* _Written instruction_:
Rewrite the lines below, substituting "menu" for every occurrence of "dropdown" and leaving everything else unchanged.

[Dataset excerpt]
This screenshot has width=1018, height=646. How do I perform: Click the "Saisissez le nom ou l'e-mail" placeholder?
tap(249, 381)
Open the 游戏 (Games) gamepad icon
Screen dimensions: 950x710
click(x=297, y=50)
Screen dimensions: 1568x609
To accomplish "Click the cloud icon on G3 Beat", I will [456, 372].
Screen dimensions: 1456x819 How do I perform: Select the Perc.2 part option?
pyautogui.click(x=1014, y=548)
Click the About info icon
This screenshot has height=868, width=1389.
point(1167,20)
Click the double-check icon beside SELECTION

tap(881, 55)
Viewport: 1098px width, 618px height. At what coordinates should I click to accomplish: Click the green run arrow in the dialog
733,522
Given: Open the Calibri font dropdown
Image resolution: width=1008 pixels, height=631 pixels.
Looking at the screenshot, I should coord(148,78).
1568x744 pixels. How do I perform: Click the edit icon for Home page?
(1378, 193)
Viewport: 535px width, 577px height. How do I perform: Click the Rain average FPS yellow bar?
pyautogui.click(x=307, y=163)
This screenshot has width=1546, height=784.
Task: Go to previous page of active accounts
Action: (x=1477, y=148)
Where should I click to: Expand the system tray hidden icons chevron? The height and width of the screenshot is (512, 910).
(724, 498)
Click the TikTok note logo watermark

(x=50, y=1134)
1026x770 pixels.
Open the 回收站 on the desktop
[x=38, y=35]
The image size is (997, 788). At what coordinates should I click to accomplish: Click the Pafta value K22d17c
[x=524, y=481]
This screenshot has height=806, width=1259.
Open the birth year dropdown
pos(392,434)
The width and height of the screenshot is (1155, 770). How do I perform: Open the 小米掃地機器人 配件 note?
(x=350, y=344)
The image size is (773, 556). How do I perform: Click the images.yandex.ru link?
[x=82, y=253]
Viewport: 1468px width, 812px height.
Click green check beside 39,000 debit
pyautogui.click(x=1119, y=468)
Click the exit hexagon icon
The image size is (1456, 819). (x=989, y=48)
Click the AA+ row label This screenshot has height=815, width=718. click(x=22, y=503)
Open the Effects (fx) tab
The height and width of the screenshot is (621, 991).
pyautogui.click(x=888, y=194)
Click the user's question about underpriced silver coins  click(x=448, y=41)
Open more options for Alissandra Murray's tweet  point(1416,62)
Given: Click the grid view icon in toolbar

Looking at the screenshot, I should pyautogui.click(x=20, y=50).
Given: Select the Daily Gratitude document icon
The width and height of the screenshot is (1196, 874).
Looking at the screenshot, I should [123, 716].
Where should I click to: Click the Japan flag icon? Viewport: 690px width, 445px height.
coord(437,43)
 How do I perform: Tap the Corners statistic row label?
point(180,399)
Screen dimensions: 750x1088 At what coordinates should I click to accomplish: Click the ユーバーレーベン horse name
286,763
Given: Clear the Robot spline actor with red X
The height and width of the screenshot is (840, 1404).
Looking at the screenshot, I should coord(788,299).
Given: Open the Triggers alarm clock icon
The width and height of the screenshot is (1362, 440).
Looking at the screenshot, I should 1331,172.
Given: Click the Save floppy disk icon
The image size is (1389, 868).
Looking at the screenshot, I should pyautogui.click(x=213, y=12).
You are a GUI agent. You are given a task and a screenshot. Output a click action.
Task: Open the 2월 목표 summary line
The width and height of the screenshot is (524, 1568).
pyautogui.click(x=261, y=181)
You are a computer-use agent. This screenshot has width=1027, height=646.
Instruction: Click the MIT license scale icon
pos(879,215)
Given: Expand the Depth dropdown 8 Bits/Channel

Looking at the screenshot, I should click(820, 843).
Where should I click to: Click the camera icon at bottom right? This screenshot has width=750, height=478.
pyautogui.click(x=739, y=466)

* _Written response_:
This screenshot has width=1018, height=646. How do I perform: Click the "Saisissez le nom ou l'e-mail" placeholder?
tap(249, 381)
Open the 游戏 (Games) gamepad icon
Screen dimensions: 950x710
click(x=297, y=50)
Screen dimensions: 1568x609
To accomplish "Click the cloud icon on G3 Beat", I will [456, 372].
Screen dimensions: 1456x819 How do I perform: Select the Perc.2 part option?
pyautogui.click(x=1014, y=548)
Click the About info icon
This screenshot has height=868, width=1389.
point(1167,20)
Click the double-check icon beside SELECTION

tap(881, 55)
Viewport: 1098px width, 618px height. At what coordinates should I click to accomplish: Click the green run arrow in the dialog
733,522
Given: Open the Calibri font menu
Image resolution: width=1008 pixels, height=631 pixels.
Looking at the screenshot, I should coord(148,78).
1568x744 pixels. How do I perform: Click the edit icon for Home page?
(1378, 193)
Viewport: 535px width, 577px height. How do I perform: Click the Rain average FPS yellow bar?
pyautogui.click(x=307, y=163)
This screenshot has width=1546, height=784.
Task: Go to previous page of active accounts
Action: (x=1477, y=148)
Where should I click to: Expand the system tray hidden icons chevron? The height and width of the screenshot is (512, 910).
(724, 498)
Click the TikTok note logo watermark

(x=50, y=1134)
1026x770 pixels.
Open the 回收站 on the desktop
[x=38, y=35]
The image size is (997, 788). At what coordinates should I click to accomplish: Click the Pafta value K22d17c
[x=524, y=481]
This screenshot has height=806, width=1259.
Open the birth year menu
pos(392,434)
The width and height of the screenshot is (1155, 770). How do I perform: Open the 小米掃地機器人 配件 note?
(x=350, y=344)
The image size is (773, 556). How do I perform: Click the images.yandex.ru link?
[x=82, y=253]
Viewport: 1468px width, 812px height.
Click green check beside 39,000 debit
pyautogui.click(x=1119, y=468)
Click the exit hexagon icon
The image size is (1456, 819). (x=989, y=48)
Click the AA+ row label This screenshot has height=815, width=718. click(x=22, y=503)
Open the Effects (fx) tab
The height and width of the screenshot is (621, 991).
pyautogui.click(x=888, y=194)
Click the user's question about underpriced silver coins  click(x=448, y=41)
Open more options for Alissandra Murray's tweet  point(1416,62)
Given: Click the grid view icon in toolbar

Looking at the screenshot, I should pyautogui.click(x=20, y=50).
Given: Select the Daily Gratitude document icon
The width and height of the screenshot is (1196, 874).
Looking at the screenshot, I should [123, 716].
Where should I click to: Click the Japan flag icon? Viewport: 690px width, 445px height.
coord(437,43)
 How do I perform: Tap the Corners statistic row label?
point(180,399)
Screen dimensions: 750x1088 At what coordinates should I click to accomplish: Click the ユーバーレーベン horse name
286,763
Given: Clear the Robot spline actor with red X
The height and width of the screenshot is (840, 1404).
Looking at the screenshot, I should coord(788,299).
Given: Open the Triggers alarm clock icon
The width and height of the screenshot is (1362, 440).
Looking at the screenshot, I should 1331,172.
Given: Click the Save floppy disk icon
The image size is (1389, 868).
Looking at the screenshot, I should pyautogui.click(x=213, y=12).
You are a GUI agent. You are given a task and a screenshot. Output a click action.
Task: Open the 2월 목표 summary line
The width and height of the screenshot is (524, 1568).
pyautogui.click(x=261, y=181)
You are a computer-use agent. This screenshot has width=1027, height=646.
Instruction: Click the MIT license scale icon
pos(879,215)
Given: Expand the Depth menu 8 Bits/Channel

Looking at the screenshot, I should click(820, 843).
Where should I click to: Click the camera icon at bottom right? This screenshot has width=750, height=478.
pyautogui.click(x=739, y=466)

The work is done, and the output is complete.